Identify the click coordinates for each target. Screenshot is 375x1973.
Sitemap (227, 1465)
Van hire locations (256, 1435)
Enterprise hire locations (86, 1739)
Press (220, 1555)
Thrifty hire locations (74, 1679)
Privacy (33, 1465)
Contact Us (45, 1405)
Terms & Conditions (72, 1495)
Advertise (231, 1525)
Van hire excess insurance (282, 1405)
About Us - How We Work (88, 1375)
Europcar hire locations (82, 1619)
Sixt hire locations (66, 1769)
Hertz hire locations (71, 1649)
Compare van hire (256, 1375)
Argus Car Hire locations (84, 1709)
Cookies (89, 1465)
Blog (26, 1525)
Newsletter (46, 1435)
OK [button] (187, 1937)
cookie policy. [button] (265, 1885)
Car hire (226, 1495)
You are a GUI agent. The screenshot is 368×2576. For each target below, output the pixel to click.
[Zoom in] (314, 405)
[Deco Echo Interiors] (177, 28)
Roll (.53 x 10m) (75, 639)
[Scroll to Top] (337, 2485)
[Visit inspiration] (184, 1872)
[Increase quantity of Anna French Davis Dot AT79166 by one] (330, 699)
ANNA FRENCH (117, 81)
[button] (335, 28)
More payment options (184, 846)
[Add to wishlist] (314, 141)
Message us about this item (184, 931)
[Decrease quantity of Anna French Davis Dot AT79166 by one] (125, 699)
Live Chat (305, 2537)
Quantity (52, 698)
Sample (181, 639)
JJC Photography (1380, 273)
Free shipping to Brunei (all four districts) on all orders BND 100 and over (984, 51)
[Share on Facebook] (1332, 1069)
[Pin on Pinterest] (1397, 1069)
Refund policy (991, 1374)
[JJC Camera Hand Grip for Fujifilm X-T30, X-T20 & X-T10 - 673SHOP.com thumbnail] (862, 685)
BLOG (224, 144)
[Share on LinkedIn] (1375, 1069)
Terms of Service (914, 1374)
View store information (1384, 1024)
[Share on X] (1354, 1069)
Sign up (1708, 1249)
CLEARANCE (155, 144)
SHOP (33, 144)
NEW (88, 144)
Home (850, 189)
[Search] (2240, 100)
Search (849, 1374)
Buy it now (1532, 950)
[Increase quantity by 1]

========

PROMPT =
Each line that includes the string "Increase" should be copied from the data.

FINISHED TASK =
[Increase quantity of Anna French Davis Dot AT79166 by one] (330, 699)
[Increase quantity by 1]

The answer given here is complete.